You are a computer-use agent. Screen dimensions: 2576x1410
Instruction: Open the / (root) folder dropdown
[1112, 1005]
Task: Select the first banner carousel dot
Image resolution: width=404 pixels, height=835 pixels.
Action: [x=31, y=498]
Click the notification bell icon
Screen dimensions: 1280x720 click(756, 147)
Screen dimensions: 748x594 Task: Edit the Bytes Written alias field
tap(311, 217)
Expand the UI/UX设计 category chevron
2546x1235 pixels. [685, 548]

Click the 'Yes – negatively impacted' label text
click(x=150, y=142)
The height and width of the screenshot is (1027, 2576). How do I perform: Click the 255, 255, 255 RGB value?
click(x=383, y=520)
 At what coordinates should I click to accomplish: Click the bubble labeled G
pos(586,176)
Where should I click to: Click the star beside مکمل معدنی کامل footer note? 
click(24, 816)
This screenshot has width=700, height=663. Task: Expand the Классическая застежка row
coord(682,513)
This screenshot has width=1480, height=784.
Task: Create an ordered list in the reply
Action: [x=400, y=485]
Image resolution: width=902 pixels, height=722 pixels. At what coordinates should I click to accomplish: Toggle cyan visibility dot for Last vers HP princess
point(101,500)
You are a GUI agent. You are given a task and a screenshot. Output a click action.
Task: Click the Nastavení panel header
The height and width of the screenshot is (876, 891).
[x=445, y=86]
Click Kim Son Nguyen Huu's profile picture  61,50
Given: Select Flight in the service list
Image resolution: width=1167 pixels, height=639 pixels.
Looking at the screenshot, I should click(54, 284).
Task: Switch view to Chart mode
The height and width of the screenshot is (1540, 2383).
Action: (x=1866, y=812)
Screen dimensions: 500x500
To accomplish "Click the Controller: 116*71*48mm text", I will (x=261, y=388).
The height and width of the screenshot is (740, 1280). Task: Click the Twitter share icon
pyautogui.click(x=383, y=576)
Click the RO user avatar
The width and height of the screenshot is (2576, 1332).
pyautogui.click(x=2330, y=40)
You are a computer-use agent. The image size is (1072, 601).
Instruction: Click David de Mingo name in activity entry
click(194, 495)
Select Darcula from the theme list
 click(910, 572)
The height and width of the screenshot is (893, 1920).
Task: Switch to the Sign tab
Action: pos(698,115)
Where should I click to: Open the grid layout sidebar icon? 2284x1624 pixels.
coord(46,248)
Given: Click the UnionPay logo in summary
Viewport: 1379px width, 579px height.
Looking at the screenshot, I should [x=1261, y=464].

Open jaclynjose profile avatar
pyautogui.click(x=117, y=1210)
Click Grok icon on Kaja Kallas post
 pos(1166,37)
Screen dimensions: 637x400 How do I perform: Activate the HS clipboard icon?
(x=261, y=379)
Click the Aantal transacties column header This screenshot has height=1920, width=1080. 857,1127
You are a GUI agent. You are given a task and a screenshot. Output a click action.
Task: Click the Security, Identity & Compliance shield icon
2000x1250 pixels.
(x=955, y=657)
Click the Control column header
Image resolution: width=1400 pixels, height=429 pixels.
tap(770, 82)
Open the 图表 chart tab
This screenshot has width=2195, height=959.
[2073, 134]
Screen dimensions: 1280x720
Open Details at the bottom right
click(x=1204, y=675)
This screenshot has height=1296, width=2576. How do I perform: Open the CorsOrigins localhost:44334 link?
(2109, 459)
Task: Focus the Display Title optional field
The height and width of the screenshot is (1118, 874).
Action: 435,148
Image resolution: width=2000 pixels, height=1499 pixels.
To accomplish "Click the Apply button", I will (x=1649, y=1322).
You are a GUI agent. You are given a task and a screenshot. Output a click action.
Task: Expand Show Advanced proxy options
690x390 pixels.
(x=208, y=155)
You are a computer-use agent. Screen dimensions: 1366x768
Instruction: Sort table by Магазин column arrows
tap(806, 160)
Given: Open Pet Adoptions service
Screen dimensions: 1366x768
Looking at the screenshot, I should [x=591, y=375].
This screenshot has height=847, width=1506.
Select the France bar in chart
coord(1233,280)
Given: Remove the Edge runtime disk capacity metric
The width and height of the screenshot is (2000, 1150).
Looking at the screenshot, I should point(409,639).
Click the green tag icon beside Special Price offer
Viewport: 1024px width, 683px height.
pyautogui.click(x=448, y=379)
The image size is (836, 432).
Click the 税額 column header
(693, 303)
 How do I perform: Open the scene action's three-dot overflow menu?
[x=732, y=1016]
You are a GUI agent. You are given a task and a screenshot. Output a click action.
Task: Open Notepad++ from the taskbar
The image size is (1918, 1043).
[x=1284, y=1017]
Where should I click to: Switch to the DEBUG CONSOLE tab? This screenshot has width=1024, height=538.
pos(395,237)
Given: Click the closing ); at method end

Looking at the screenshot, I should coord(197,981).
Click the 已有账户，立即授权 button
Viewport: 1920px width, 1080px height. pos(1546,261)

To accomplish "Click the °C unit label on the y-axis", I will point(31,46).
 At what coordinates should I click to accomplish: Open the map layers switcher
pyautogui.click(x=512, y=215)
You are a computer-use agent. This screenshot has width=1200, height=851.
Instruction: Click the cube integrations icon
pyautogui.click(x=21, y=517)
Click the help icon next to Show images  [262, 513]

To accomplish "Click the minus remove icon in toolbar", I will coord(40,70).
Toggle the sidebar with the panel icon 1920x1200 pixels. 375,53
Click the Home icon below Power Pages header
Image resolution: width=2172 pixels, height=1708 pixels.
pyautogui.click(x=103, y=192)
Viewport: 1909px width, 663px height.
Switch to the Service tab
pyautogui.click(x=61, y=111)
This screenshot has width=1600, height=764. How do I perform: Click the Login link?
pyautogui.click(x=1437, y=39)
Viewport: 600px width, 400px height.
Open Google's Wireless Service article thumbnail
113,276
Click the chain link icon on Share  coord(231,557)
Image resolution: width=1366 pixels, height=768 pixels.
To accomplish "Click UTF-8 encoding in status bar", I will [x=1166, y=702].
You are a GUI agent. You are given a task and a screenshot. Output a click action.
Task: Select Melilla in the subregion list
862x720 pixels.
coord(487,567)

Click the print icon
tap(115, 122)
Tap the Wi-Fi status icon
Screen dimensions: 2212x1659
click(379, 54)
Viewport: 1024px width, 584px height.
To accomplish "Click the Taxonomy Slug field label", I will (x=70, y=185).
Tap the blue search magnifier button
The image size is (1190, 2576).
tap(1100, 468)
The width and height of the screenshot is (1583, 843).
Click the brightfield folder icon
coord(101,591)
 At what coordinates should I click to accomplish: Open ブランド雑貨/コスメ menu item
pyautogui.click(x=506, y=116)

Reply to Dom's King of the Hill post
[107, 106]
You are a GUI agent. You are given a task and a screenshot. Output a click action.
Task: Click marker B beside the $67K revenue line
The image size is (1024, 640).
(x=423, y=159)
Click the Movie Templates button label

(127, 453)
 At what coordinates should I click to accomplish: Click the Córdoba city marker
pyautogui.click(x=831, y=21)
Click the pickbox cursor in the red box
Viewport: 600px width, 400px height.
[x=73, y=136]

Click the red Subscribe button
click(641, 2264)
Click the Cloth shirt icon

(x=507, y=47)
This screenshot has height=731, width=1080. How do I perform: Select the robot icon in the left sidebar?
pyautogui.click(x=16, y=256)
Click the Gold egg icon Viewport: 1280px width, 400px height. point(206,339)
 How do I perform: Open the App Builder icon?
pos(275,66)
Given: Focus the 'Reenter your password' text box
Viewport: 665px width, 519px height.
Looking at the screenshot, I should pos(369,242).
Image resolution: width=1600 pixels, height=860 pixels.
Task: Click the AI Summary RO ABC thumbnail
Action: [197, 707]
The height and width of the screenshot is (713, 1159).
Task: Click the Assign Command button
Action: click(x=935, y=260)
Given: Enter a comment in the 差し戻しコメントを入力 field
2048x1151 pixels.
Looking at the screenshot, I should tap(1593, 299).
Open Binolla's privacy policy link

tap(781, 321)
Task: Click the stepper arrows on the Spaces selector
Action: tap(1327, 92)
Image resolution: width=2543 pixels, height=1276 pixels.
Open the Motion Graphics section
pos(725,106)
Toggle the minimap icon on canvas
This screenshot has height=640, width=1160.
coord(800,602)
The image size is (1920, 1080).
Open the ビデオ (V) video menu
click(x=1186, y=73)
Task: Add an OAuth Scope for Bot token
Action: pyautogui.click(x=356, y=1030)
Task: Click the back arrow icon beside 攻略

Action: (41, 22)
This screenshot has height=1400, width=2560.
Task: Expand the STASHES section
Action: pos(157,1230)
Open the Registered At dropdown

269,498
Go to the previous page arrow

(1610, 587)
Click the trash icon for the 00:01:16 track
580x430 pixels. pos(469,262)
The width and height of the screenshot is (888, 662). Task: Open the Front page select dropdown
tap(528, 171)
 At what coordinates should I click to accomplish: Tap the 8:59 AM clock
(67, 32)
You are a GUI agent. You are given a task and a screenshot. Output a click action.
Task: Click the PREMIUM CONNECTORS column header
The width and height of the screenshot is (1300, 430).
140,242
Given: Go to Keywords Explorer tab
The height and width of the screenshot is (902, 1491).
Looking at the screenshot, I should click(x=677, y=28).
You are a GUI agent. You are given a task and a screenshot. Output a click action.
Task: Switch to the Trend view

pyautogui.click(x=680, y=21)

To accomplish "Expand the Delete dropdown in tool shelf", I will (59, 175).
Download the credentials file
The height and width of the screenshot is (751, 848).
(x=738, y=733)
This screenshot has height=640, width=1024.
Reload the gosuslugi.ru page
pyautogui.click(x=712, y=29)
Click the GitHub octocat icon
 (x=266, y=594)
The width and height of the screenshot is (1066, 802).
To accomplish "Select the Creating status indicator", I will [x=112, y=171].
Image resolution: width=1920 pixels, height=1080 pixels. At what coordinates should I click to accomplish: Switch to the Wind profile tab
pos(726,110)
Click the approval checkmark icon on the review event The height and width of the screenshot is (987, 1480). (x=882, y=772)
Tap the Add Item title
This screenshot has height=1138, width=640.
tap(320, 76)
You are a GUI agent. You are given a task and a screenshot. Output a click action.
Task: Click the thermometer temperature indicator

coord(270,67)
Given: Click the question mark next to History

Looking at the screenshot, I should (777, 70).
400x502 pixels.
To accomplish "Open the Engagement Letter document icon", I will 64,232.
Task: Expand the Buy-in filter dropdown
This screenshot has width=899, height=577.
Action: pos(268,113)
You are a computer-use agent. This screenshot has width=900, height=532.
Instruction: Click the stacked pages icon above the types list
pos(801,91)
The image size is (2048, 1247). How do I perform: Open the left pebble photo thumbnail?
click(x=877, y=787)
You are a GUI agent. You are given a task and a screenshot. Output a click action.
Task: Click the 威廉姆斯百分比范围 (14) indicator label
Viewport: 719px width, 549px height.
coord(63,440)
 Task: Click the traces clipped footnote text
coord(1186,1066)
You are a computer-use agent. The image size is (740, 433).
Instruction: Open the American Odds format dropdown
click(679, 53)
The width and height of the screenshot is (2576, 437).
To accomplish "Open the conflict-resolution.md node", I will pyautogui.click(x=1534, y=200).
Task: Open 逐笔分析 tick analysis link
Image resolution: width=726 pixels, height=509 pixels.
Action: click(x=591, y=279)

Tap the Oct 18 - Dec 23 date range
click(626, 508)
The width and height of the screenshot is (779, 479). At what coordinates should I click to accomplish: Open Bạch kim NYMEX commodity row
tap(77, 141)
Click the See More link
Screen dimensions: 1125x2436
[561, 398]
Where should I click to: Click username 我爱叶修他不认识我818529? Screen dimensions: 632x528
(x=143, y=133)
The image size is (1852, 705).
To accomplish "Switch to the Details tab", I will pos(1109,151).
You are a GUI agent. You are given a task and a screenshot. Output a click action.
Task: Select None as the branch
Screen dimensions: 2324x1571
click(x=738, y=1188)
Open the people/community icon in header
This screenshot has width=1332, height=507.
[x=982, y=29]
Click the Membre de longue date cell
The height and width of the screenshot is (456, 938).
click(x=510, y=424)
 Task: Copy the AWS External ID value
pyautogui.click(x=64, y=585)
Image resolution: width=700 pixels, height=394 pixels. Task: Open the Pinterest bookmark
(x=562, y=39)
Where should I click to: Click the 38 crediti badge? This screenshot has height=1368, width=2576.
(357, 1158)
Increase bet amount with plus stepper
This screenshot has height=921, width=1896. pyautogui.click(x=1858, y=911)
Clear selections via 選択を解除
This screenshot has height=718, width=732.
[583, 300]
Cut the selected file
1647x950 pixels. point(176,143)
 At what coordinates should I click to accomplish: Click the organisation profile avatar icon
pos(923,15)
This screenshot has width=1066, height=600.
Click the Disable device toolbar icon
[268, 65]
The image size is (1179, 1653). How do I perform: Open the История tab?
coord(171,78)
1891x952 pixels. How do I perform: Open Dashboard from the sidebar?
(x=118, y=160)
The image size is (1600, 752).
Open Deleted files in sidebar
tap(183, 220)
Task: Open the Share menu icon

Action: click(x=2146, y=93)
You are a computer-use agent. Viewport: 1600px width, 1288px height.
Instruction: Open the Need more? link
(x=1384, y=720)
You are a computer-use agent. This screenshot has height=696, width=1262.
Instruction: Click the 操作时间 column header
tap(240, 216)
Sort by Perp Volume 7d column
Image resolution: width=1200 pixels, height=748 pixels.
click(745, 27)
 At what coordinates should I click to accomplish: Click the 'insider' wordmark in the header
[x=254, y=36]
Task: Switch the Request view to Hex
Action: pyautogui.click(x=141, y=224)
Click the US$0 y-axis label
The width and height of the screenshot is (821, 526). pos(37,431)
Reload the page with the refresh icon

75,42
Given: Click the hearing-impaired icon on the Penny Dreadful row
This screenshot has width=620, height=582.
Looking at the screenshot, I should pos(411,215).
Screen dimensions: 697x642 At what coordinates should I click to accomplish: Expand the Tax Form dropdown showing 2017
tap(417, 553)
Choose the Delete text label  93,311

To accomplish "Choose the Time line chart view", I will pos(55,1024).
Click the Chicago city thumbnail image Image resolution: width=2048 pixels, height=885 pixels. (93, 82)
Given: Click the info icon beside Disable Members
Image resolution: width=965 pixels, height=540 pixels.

....

## OBJECTIF
Recopiez à l'identique les lignes comprises entre celle qui contient « The image size is (2048, 1247). » et celle qui contient « coord(63,440) », ces deux lignes incluses.

## EXERCICE CORRIGÉ
The image size is (2048, 1247). How do I perform: Open the left pebble photo thumbnail?
click(x=877, y=787)
You are a GUI agent. You are given a task and a screenshot. Output a click action.
Task: Click the 威廉姆斯百分比范围 (14) indicator label
Viewport: 719px width, 549px height.
coord(63,440)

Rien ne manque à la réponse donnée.